▶ Task to carry out: Examine the data below and state how many lines contain "agent", offering no other words.

── Data provided

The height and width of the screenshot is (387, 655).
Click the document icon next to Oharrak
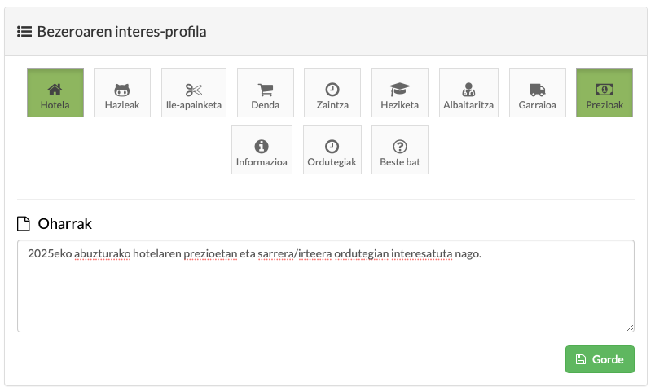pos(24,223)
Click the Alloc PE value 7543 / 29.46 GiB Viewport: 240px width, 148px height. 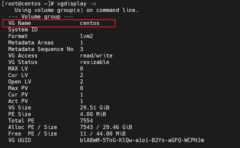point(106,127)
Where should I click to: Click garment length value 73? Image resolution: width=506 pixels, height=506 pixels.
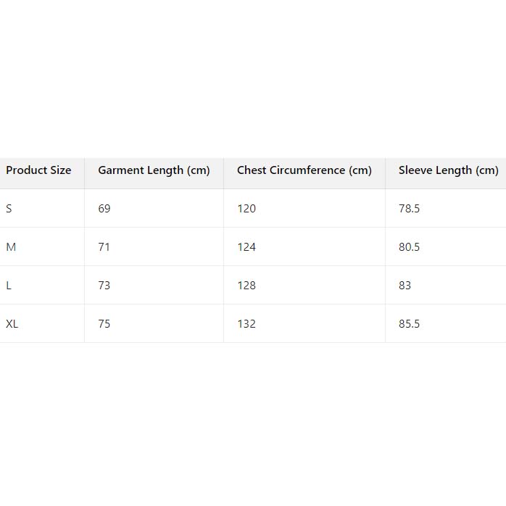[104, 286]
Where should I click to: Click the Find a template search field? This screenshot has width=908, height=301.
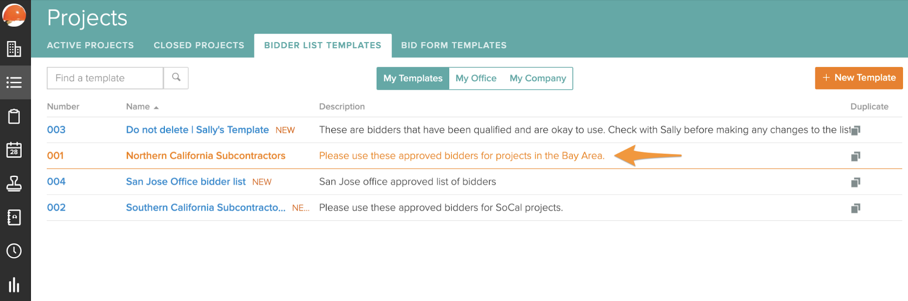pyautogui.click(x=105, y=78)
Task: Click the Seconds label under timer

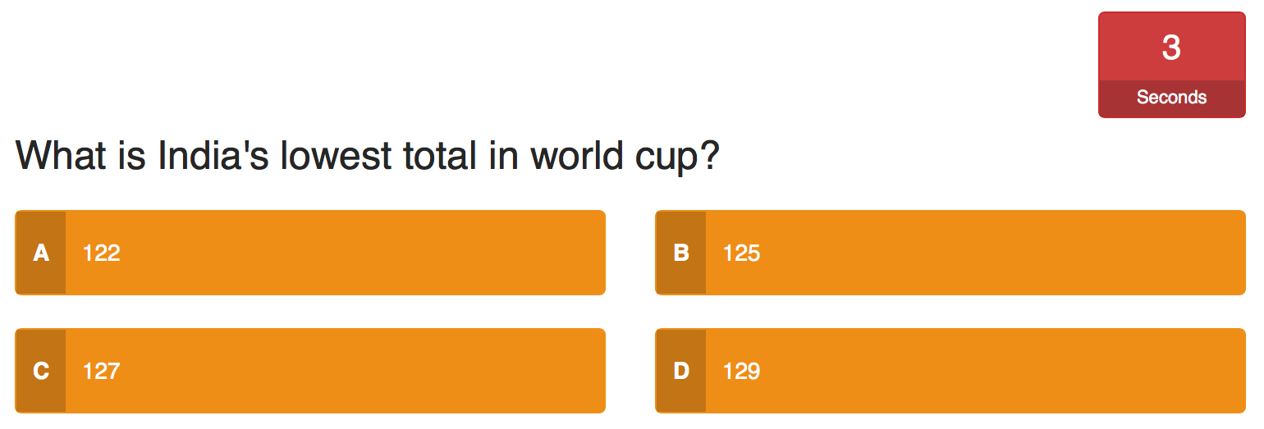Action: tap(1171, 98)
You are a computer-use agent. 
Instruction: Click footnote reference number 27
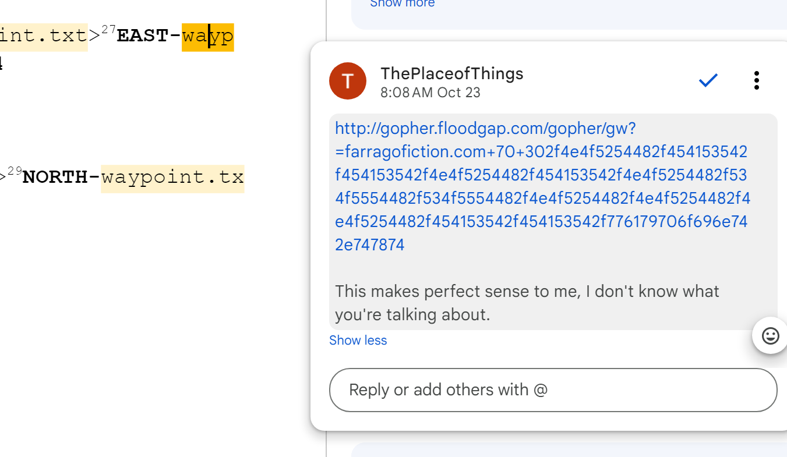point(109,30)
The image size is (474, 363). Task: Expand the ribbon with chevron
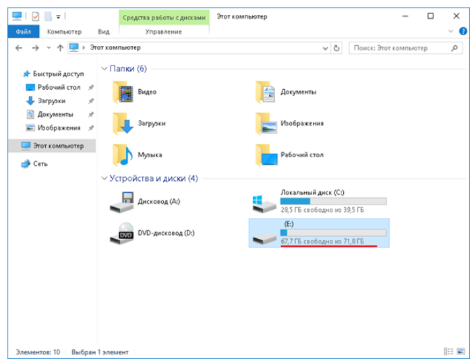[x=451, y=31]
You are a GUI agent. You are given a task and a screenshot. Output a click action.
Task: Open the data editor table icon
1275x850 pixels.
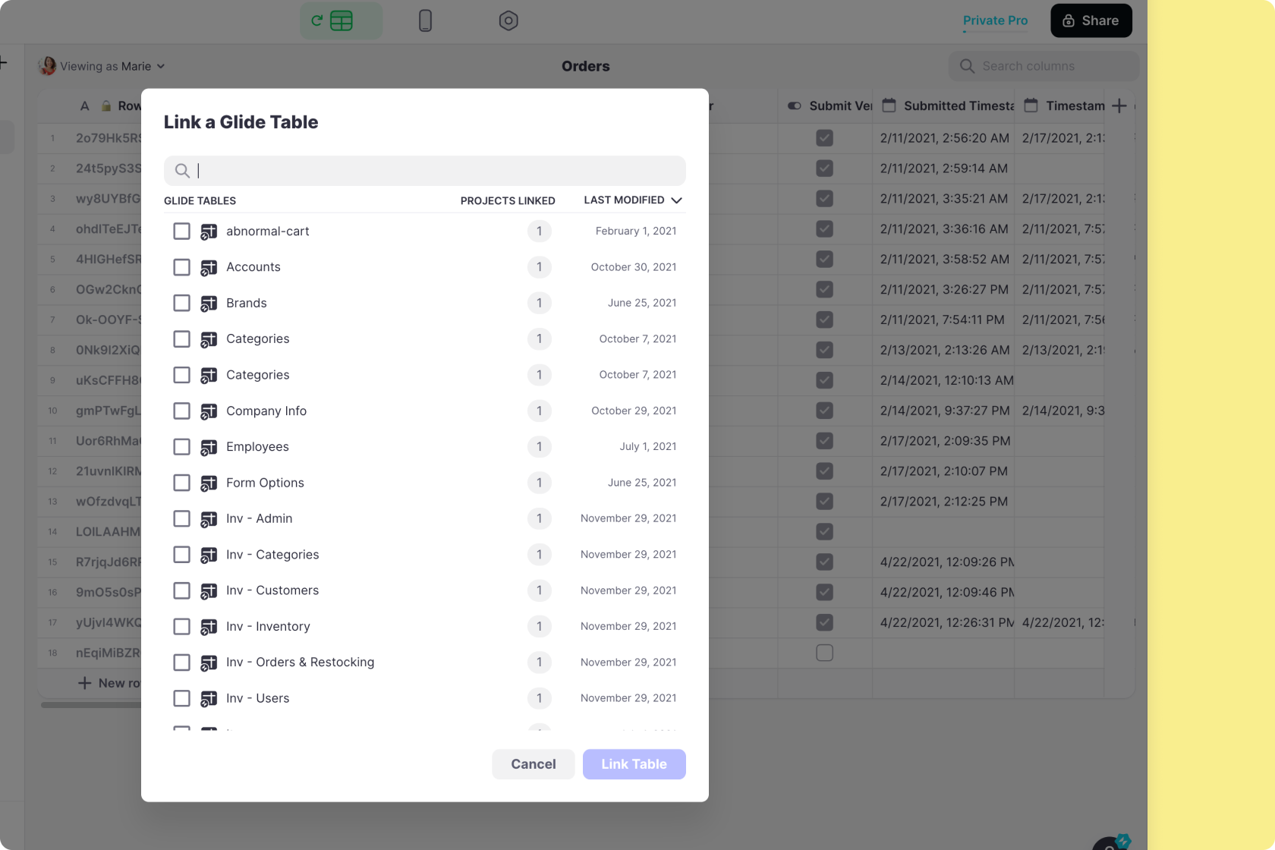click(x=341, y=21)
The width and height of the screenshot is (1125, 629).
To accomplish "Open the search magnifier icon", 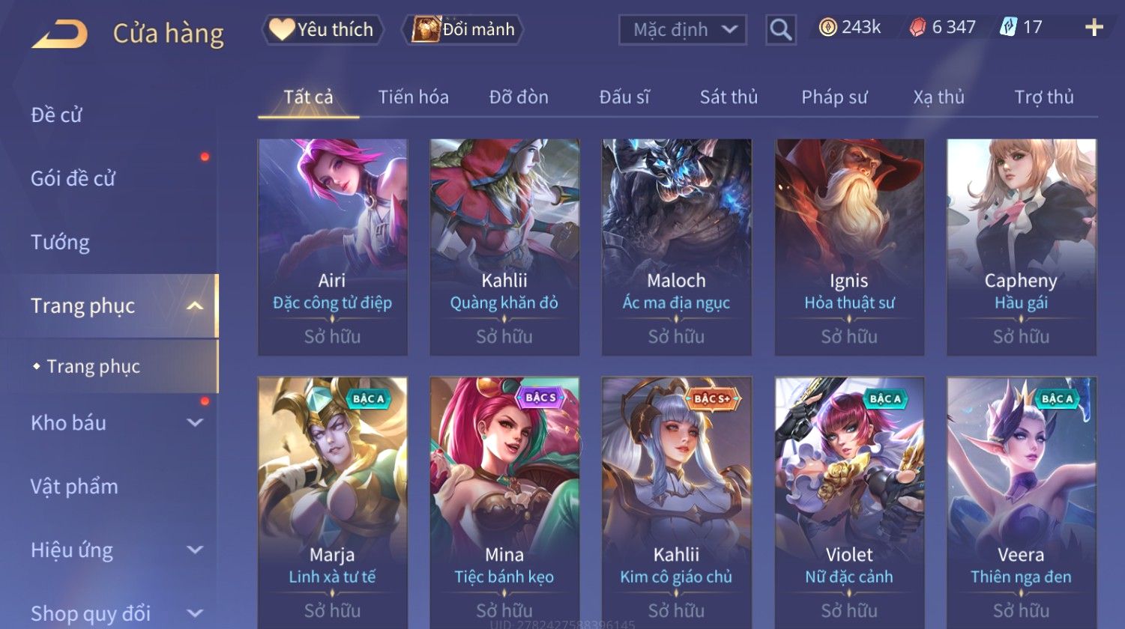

────

▶ Response below: 2